### Source data
-*-*-
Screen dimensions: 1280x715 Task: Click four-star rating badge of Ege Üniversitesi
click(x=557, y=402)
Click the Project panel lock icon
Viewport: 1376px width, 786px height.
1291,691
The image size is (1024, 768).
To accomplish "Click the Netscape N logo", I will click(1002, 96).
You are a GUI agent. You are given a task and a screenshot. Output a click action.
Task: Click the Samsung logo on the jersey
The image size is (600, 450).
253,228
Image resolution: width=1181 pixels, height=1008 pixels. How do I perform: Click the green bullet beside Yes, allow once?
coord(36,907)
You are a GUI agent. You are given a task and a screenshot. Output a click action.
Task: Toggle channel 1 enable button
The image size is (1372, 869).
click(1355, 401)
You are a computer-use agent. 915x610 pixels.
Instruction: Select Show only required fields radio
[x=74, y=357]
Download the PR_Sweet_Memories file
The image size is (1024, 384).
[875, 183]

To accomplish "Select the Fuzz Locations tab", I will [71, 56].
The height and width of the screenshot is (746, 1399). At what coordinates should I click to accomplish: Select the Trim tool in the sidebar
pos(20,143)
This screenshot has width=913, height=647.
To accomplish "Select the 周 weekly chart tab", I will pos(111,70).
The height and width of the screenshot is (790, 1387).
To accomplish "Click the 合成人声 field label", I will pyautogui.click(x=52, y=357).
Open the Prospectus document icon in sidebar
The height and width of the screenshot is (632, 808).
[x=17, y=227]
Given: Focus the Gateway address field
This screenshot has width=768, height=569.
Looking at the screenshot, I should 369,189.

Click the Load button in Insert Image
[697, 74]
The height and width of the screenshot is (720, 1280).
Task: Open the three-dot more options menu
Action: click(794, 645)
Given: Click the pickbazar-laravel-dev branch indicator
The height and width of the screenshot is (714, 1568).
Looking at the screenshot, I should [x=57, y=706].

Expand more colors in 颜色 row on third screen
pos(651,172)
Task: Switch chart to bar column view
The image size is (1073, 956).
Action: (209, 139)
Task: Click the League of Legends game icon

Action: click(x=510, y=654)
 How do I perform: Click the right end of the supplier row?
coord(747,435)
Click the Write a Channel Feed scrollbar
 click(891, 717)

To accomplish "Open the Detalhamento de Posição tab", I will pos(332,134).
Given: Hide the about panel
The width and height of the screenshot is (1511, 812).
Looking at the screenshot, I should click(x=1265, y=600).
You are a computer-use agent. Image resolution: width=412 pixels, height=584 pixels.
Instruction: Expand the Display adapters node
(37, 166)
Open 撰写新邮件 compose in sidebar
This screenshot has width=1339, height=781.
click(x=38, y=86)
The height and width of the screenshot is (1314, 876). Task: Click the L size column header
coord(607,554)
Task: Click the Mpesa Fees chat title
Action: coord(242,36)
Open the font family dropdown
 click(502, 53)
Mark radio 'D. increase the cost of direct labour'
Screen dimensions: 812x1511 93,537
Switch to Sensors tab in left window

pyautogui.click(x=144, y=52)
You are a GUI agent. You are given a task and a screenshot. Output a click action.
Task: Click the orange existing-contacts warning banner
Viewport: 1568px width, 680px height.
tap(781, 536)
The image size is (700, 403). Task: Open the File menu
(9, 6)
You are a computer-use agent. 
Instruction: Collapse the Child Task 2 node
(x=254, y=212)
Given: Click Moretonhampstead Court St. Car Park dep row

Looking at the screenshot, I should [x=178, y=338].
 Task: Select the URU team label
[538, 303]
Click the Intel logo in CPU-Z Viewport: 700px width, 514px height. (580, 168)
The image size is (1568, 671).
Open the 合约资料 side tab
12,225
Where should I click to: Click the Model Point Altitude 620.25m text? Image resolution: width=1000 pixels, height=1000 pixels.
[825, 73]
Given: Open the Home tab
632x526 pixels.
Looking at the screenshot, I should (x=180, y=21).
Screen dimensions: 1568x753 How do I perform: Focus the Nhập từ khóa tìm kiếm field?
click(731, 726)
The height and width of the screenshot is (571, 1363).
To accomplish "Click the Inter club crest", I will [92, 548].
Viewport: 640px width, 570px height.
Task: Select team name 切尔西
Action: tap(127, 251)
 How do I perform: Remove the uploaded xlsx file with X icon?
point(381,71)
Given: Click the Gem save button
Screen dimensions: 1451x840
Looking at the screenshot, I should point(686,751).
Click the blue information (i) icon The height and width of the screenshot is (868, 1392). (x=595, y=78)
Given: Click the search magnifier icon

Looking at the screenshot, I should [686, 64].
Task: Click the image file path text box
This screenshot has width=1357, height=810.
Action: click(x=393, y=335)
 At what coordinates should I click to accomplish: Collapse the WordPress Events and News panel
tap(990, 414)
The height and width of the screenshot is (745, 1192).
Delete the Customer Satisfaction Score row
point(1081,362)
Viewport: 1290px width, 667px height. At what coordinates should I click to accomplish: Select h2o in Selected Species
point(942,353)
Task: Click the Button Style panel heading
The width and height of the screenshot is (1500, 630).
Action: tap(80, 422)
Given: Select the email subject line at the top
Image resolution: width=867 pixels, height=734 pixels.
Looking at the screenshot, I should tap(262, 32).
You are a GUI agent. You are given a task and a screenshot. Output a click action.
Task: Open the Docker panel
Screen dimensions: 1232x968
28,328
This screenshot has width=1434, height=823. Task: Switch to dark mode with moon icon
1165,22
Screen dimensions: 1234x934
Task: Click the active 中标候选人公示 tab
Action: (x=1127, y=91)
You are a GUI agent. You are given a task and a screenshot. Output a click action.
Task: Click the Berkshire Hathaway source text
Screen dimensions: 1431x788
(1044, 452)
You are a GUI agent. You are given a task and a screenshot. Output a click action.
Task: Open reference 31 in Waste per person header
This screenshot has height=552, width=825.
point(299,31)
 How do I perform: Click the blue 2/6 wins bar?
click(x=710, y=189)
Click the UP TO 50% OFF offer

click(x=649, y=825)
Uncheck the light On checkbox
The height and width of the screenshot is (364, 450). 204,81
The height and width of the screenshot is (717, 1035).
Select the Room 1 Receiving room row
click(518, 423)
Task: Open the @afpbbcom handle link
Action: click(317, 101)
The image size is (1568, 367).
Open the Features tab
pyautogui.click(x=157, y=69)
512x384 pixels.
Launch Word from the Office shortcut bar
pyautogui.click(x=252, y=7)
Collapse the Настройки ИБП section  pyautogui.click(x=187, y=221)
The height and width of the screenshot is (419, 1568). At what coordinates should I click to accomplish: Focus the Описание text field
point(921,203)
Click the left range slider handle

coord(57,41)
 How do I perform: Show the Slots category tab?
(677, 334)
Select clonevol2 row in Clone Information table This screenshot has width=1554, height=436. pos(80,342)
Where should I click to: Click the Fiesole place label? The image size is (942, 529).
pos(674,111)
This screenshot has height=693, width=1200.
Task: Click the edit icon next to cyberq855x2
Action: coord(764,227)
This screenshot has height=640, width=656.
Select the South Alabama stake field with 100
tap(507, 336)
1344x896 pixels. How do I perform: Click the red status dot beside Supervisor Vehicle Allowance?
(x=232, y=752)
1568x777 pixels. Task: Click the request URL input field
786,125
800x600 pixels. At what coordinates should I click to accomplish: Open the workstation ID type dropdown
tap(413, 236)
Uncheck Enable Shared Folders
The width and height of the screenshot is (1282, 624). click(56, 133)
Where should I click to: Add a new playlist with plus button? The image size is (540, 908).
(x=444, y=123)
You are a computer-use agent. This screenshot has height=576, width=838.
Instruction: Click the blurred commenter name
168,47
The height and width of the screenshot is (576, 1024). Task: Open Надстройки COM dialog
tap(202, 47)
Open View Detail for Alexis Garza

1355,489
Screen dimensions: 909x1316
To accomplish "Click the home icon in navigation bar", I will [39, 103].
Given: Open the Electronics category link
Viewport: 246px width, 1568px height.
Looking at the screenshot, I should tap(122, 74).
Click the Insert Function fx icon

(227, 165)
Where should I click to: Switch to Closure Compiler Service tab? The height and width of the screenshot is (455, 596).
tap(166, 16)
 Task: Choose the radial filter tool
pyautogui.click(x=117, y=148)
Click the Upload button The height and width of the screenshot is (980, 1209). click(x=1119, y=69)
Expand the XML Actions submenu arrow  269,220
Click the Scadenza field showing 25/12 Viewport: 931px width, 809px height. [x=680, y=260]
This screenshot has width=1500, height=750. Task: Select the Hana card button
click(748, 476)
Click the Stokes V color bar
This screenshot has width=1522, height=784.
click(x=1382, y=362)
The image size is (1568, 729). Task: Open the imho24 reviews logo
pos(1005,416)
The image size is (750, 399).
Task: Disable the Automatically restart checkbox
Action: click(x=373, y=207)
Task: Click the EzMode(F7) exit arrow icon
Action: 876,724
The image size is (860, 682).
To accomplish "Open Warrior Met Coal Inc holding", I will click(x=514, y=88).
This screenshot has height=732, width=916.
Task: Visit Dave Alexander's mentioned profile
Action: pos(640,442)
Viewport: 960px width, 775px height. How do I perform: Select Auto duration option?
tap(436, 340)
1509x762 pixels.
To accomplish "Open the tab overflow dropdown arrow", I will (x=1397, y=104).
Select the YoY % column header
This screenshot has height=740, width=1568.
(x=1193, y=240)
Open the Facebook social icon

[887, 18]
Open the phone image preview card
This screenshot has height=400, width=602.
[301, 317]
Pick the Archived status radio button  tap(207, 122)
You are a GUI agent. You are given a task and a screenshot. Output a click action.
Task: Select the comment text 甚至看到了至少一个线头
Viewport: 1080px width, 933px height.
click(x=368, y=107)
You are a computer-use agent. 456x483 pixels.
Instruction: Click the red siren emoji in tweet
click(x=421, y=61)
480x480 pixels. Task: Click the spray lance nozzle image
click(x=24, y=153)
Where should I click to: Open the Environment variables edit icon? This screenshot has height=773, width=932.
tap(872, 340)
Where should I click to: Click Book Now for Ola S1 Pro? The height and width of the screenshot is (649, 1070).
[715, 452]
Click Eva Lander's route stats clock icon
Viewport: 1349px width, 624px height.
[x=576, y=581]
-*-*-
### About this exercise
Please transcribe exactly the lines above from the line that has "Task: Click the Samsung logo on the jersey" up to and including the line that has "Open 撰写新邮件 compose in sidebar"; no other line belongs in the answer.

### Response below
Task: Click the Samsung logo on the jersey
The image size is (600, 450).
253,228
Image resolution: width=1181 pixels, height=1008 pixels. How do I perform: Click the green bullet beside Yes, allow once?
coord(36,907)
You are a GUI agent. You are given a task and a screenshot. Output a click action.
Task: Toggle channel 1 enable button
The image size is (1372, 869).
click(1355, 401)
You are a computer-use agent. 915x610 pixels.
Instruction: Select Show only required fields radio
[x=74, y=357]
Download the PR_Sweet_Memories file
The image size is (1024, 384).
[875, 183]

To accomplish "Select the Fuzz Locations tab", I will [71, 56].
The height and width of the screenshot is (746, 1399). At what coordinates should I click to accomplish: Select the Trim tool in the sidebar
pos(20,143)
This screenshot has width=913, height=647.
To accomplish "Select the 周 weekly chart tab", I will pos(111,70).
The height and width of the screenshot is (790, 1387).
To accomplish "Click the 合成人声 field label", I will pyautogui.click(x=52, y=357).
Open the Prospectus document icon in sidebar
The height and width of the screenshot is (632, 808).
[x=17, y=227]
Given: Focus the Gateway address field
This screenshot has width=768, height=569.
Looking at the screenshot, I should 369,189.

Click the Load button in Insert Image
[697, 74]
The height and width of the screenshot is (720, 1280).
Task: Open the three-dot more options menu
Action: click(794, 645)
Given: Click the pickbazar-laravel-dev branch indicator
The height and width of the screenshot is (714, 1568).
Looking at the screenshot, I should [x=57, y=706].

Expand more colors in 颜色 row on third screen
pos(651,172)
Task: Switch chart to bar column view
The image size is (1073, 956).
Action: (209, 139)
Task: Click the League of Legends game icon

Action: click(x=510, y=654)
 How do I perform: Click the right end of the supplier row?
coord(747,435)
Click the Write a Channel Feed scrollbar
 click(891, 717)

To accomplish "Open the Detalhamento de Posição tab", I will pos(332,134).
Given: Hide the about panel
The width and height of the screenshot is (1511, 812).
Looking at the screenshot, I should click(x=1265, y=600).
You are a computer-use agent. Image resolution: width=412 pixels, height=584 pixels.
Instruction: Expand the Display adapters node
(37, 166)
Open 撰写新邮件 compose in sidebar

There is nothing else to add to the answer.